**EXERCISE AIM:**
Render this sentence from the message below on Stata's tabstat weights into Spanish: "However, -tabstat- does not rescale the weights."

Dear Toyoto,
The auto data has 22 observations with foreign=1, not 50950. In [R]
tabstat we read: "aweights and fweights are allowed; see [U] 14.1.6
weight." [U] 14.1.6 states that most Stata commands rescale the
aweights to sum to N. However, -tabstat- does not rescale the
weights. The fact that -tabstat- treats aweights the same way as
fweights is not clearly documented. One could also argue that this
behavior is inconsistent.
Friedrich Huebler
--- Toyoto Iwata <[email protected]> wrote:
> Dear Friedrich Huebler
>
> You wrote about
>
> > . tabstat foreign [aw=weight], stat(sum)
> >
> > variable | sum
> > -------------+----------
> > foreign | 50950
> > ------------------------
>
> Perhaps I miss the point, but,
>
> .gen eachmean = foreign*weight
>
> .gen sumeachmean = sum(eachmean) /* I don't know the mean of this.
> */
>
> . list sumeachmean in l
>
> +----------+
> | sumeac~n |
> |----------|
> 74. | 50950 |
> +----------+
>
> This seems to agree with the definition of the aweight.

**ITEMS:**
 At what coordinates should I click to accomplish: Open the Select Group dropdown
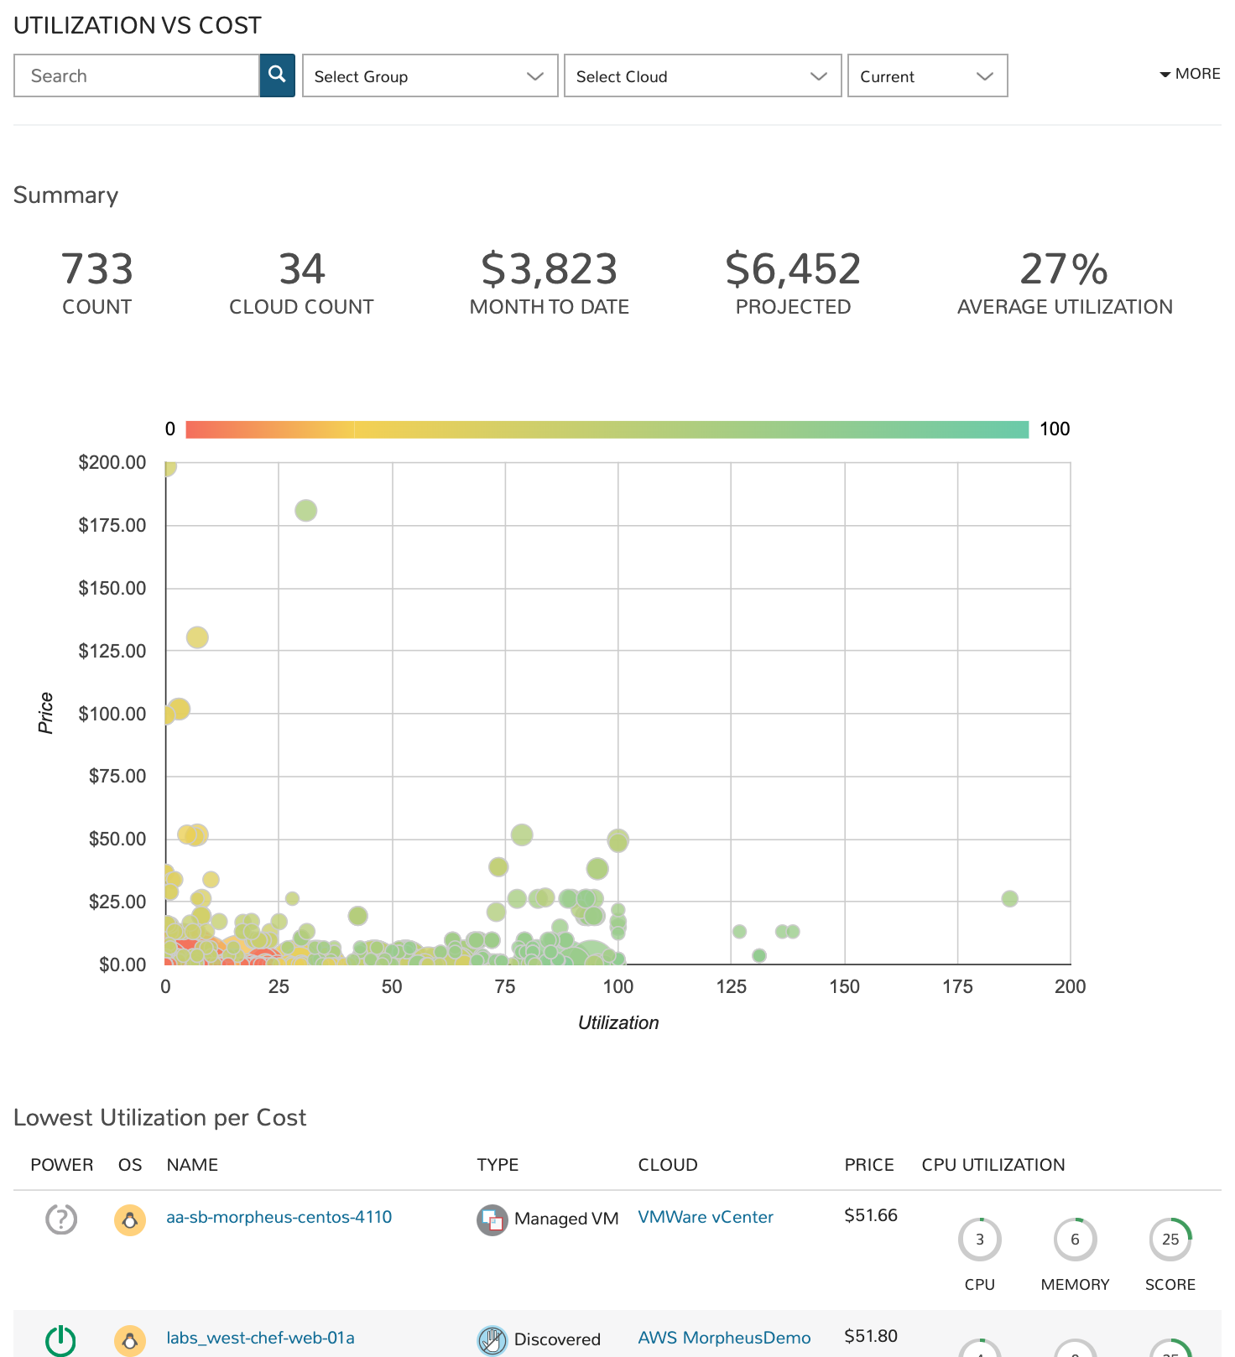430,76
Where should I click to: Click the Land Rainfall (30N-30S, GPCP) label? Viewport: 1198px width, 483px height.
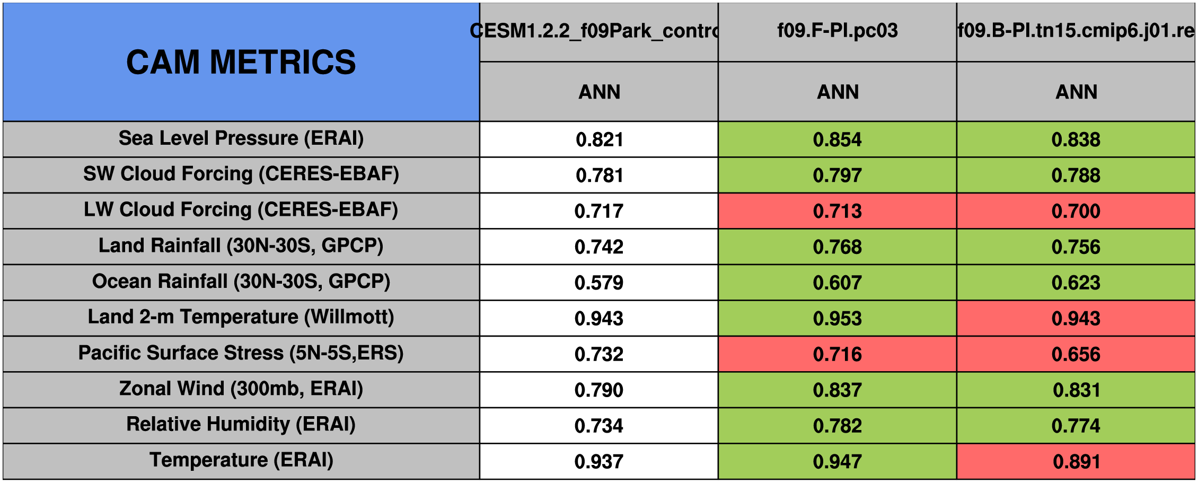(241, 246)
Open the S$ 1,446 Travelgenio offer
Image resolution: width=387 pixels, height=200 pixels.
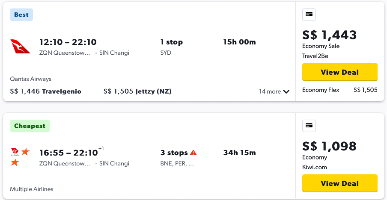coord(45,91)
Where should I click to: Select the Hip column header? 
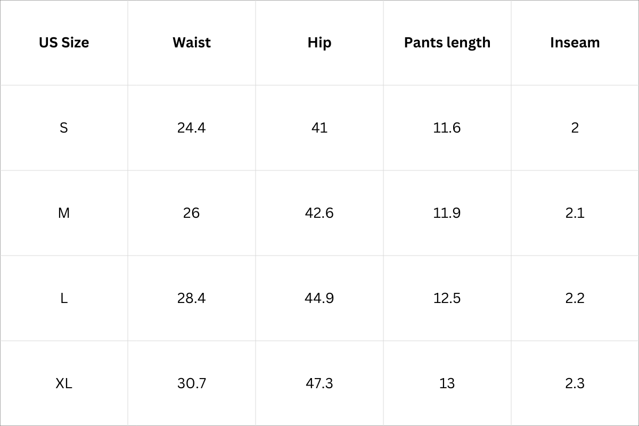[320, 43]
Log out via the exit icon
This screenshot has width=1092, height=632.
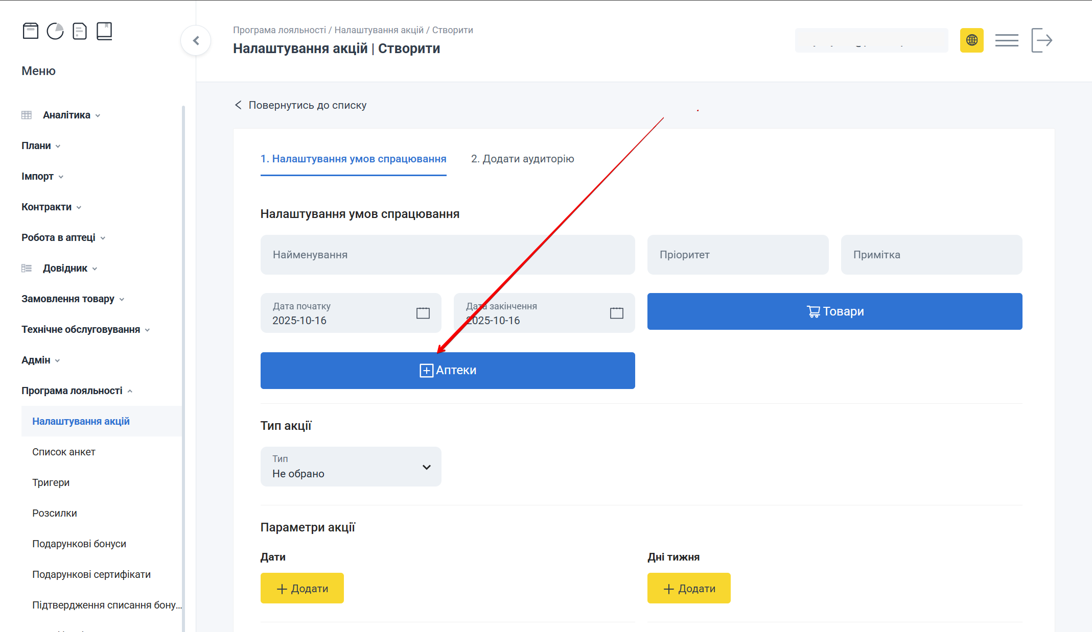[1041, 39]
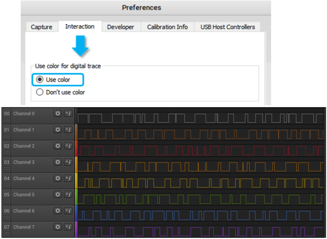327x239 pixels.
Task: Switch to the Capture tab
Action: [41, 27]
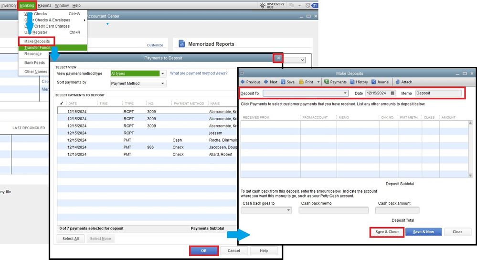Click the Save disk icon in the toolbar
The width and height of the screenshot is (477, 260).
click(x=284, y=82)
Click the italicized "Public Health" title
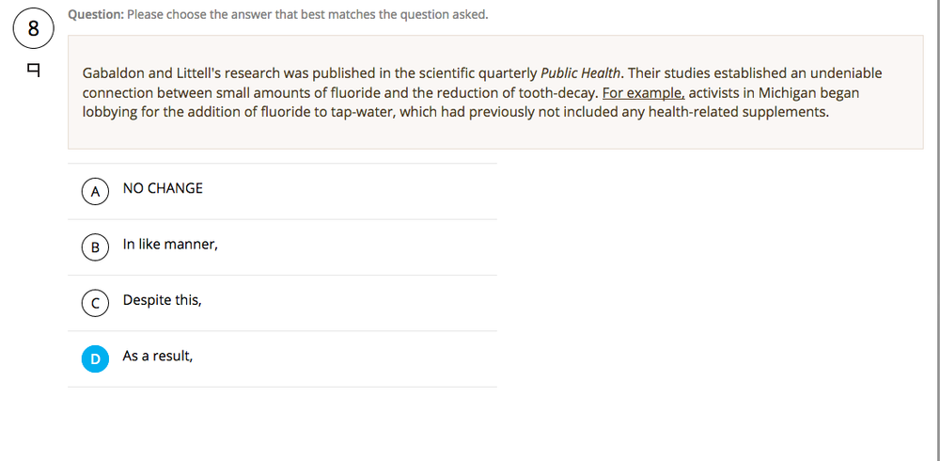 (580, 72)
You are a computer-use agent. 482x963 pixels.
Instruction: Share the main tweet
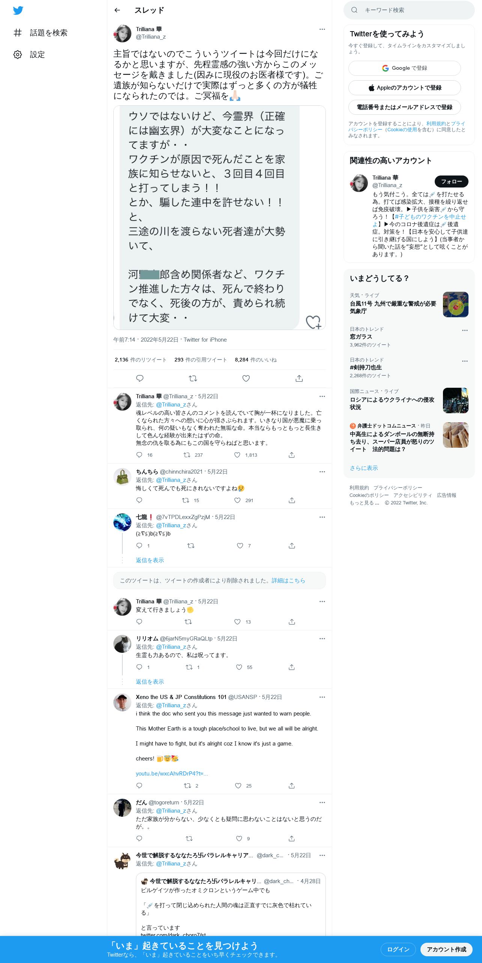[299, 378]
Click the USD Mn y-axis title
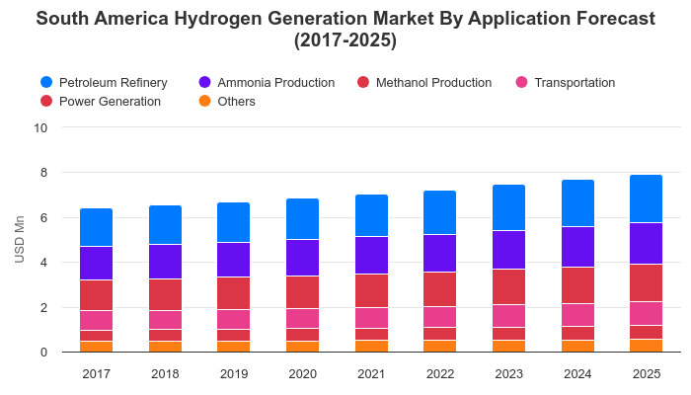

**FINAL RESULT:**
Sin embargo, -tabstat- no reescala los pesos.